A maioria dos temas foi selecionada por ser considerada indispensável no exercício médico e completamente negligenciada nos currículos da graduação. Por exemplo: como dar notícia ruim, a importância do toque humano, como convencer um paciente a fazer uma biópsia e a inteligência artificial na prática médica.
Poderia compartilhar como tem sido a experiência do curso?
Esse curso, que agora está entrando na quinta edição, conta com o respaldo acadêmico da Universidade Federal de Ciências da Saúde de Porto Alegre, através da coordenadora do curso de Medicina, a professora Maria Eugênia Pinto, e com o patrocínio e apoio logístico do Centro de Ensino e Pesquisa da Santa Casa, dirigido pelo professor Antonio Kalil. Tem o apoio formal de 42 das melhores escolas médicas do Brasil e nas quatro edições anteriores contou com cerca de 2,5 mil alunos matriculados.
Os 36 professores do curso são profissionais de reconhecida competência, praticando especialidades as mais variadas, com experiência didática, forjados nas melhores escolas médicas do Brasil e com larga trajetória na busca permanente de uma medicina mais humanizada.
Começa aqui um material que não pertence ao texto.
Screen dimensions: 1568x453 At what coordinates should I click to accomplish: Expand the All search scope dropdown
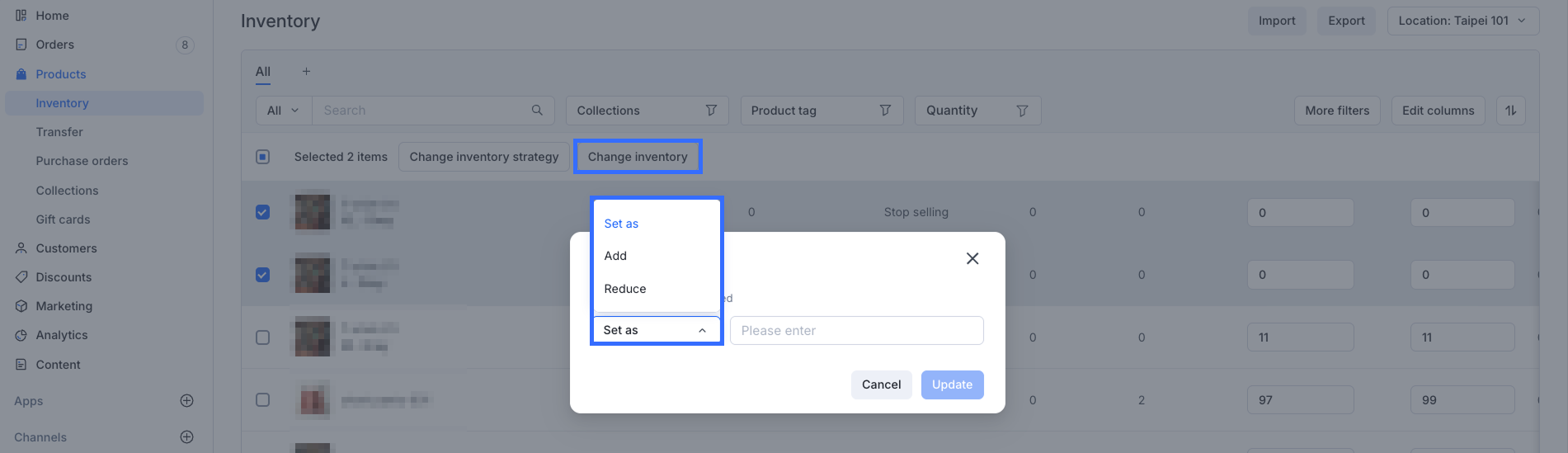[x=283, y=111]
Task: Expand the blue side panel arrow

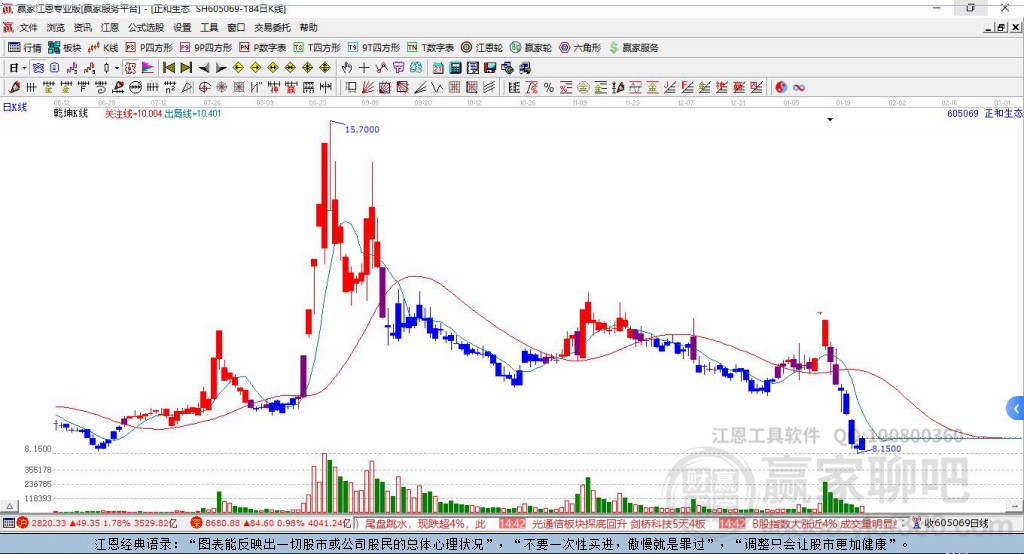Action: click(1016, 409)
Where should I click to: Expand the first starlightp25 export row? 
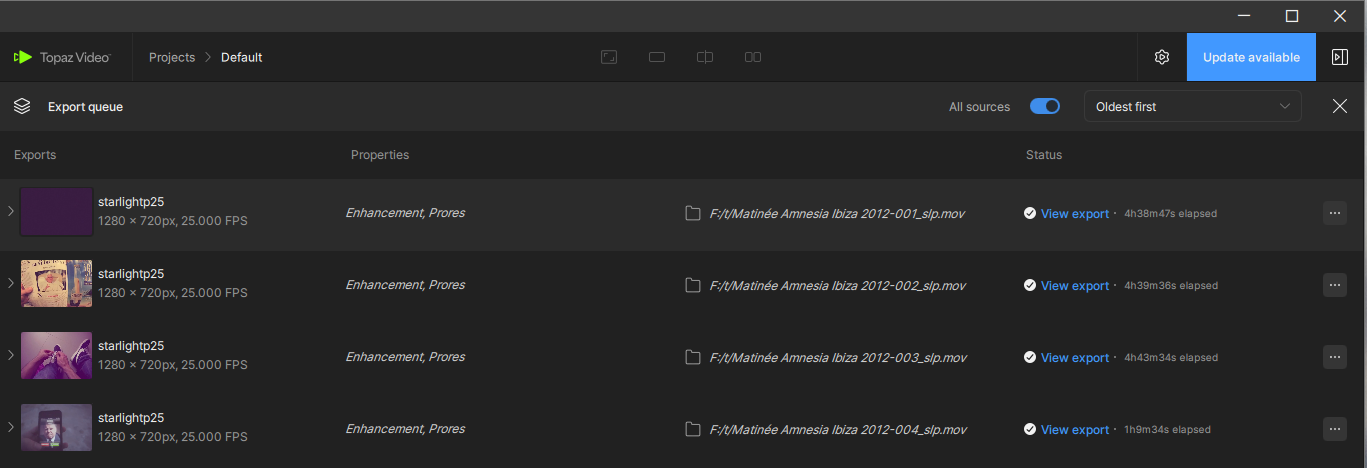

E que, provavelmente, fascinados pelo brilho no olho de quem aprende, se repetem anualmente como voluntários para oferecer um curso online e gratuito.
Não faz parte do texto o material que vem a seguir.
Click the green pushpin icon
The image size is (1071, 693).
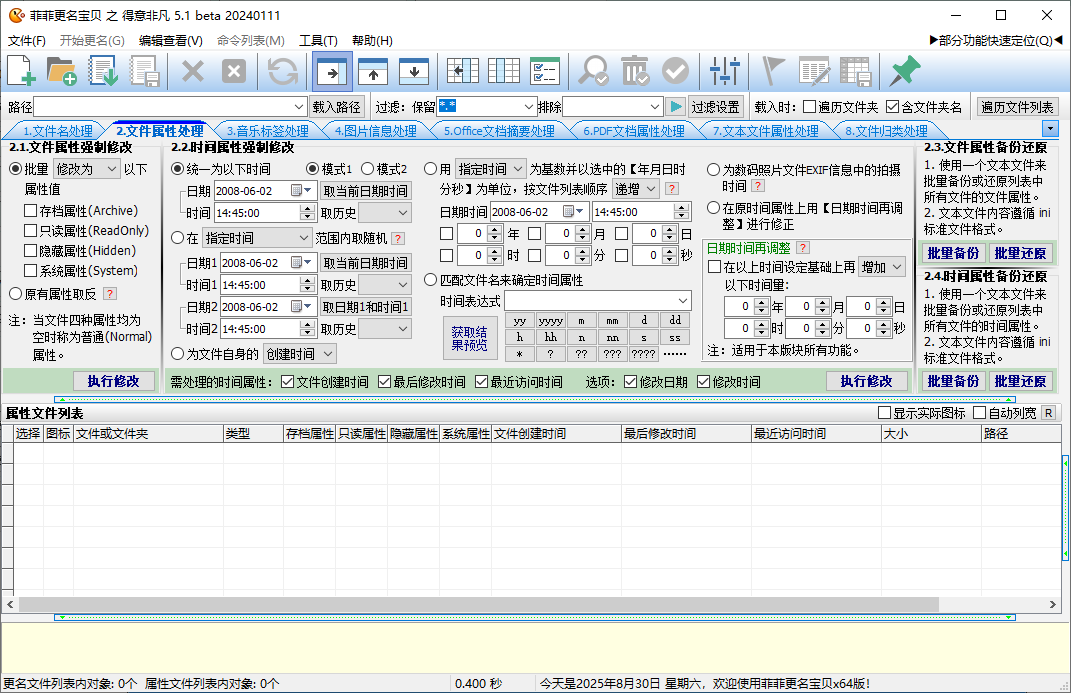(x=905, y=71)
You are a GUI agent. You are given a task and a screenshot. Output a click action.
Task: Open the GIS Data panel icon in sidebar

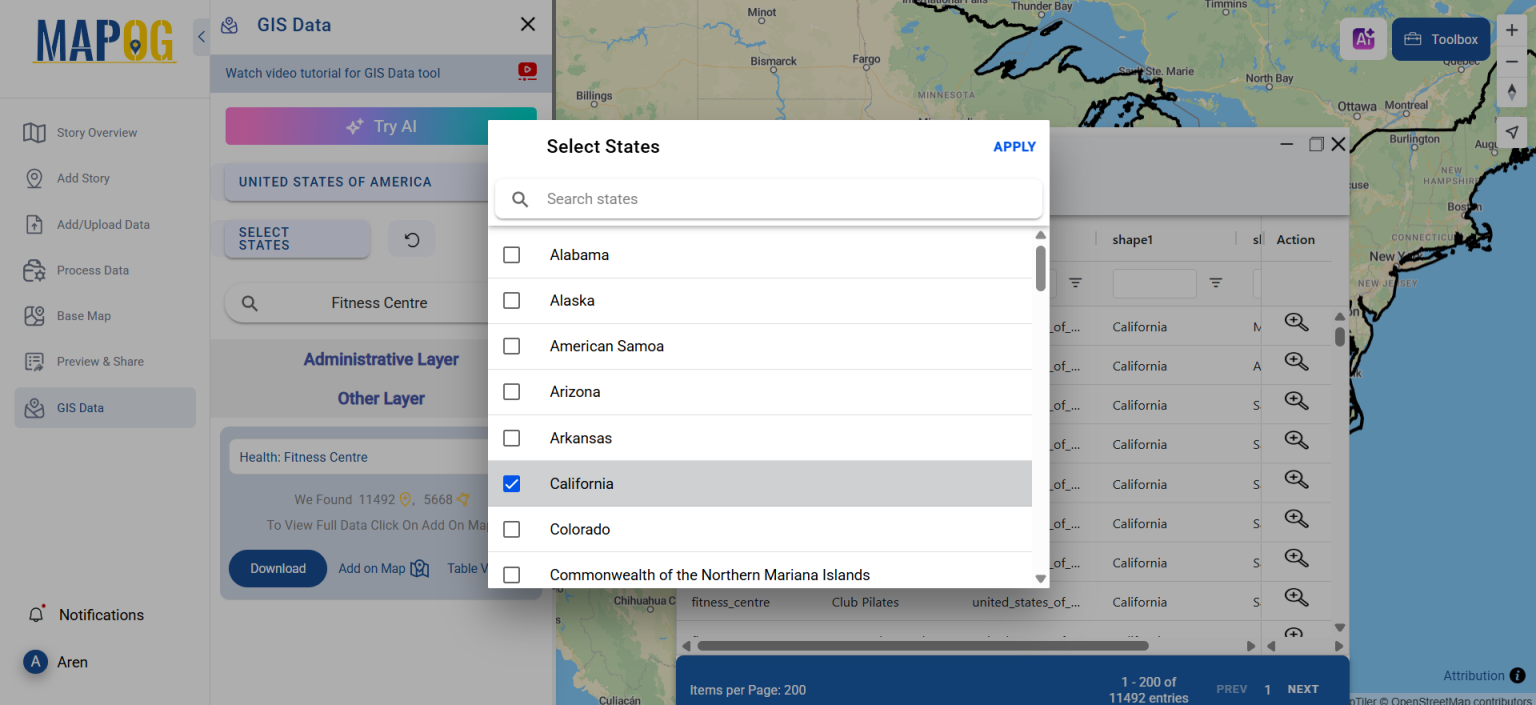click(35, 407)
Uma pena que esse entusiasmo não seja atualmente compartilhado pelos gestores das nossas entidades corporativas.
Sobre a coletânea de crônicas O que se Faz por Amor, o senhor acredita que haja um tema ou ideia geral que atravesse todas elas?
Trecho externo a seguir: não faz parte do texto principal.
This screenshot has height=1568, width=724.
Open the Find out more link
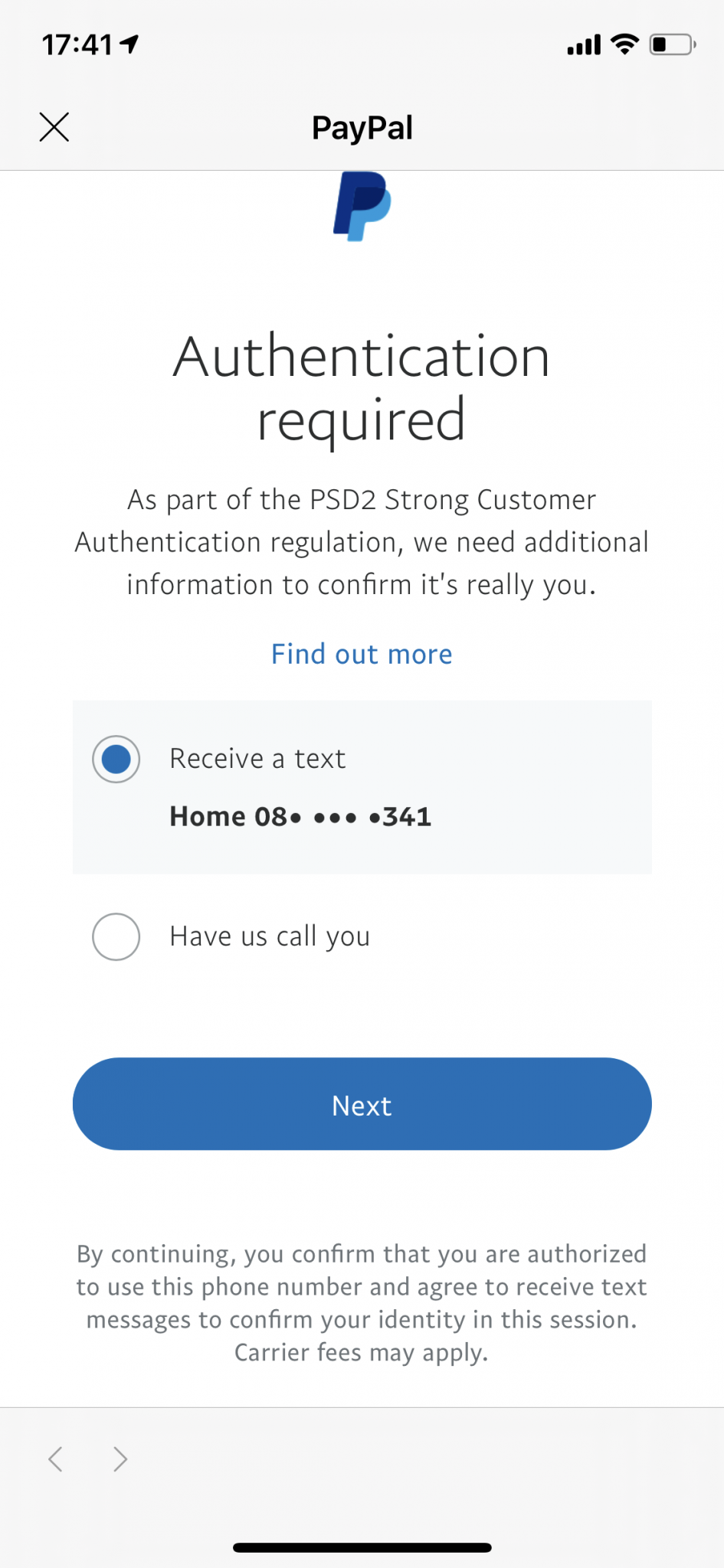pos(362,655)
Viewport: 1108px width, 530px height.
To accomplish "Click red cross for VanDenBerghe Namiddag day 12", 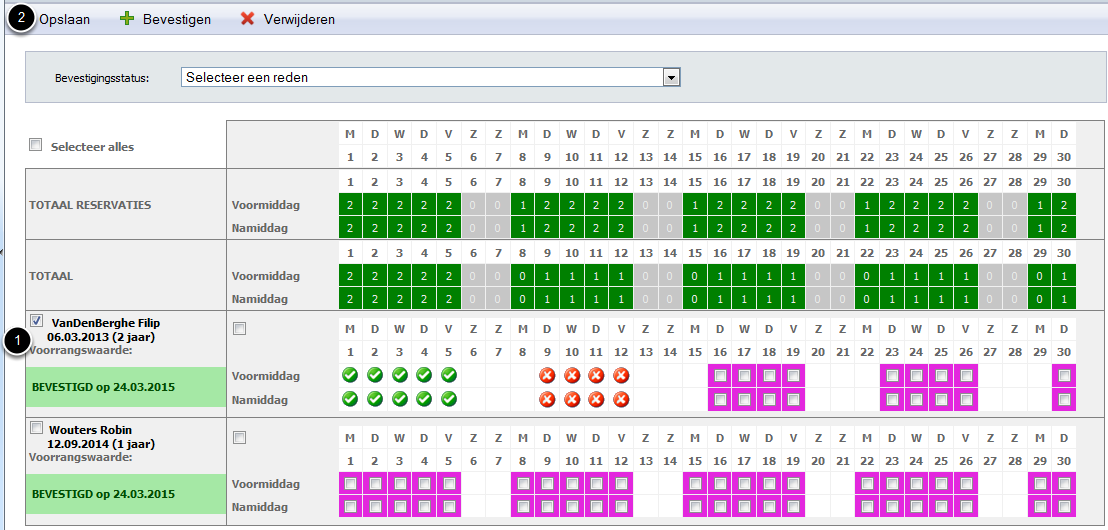I will 620,399.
Seguindo a tradição, o título do livro é o título de uma das crônicas, que trata da exigência emocional indispensável para a doação de órgãos, esse incomparável gesto de amor em que uma família sublima o sofrimento da sua própria perda para que uma família desconhecida seja poupada da dor que lhe vara o coração.
A tônica do livro é a discussão dos sentimentos humanos, muitos deles despertados pelo convívio com alguma forma de sofrimento, reconhecido ao longo do tempo, com um gatilho para exposição do que temos de melhor ou pior.
Nesses quase 14 anos de crônicas semanais, desde que aceitei a tarefa de ocupar o espaço do insubstituível Moacyr Scliar, me comprometi a tentar, dentro das minhas limitações, despertar nos médicos mais jovens o humanismo indispensável à pratica médica. Algumas das crônicas são uma espécie de prestação de contas desse compromisso.
Que critérios motivaram a escolha destas crônicas?
O critério de seleção mais importante para todas as crônicas foi conter alguma mensagem, humanística na maioria das vezes, e eventualmente um sentimento de indignação. Neste sentido, o mundo que vivemos é um fornecedor imbatível de atrocidades e grosserias. O relato de momentos inesquecíveis de conquistas pessoais e institucionais constituíram os elementos de clara compensação para as penúrias do dia a dia enfrentando as mazelas de um país pobre.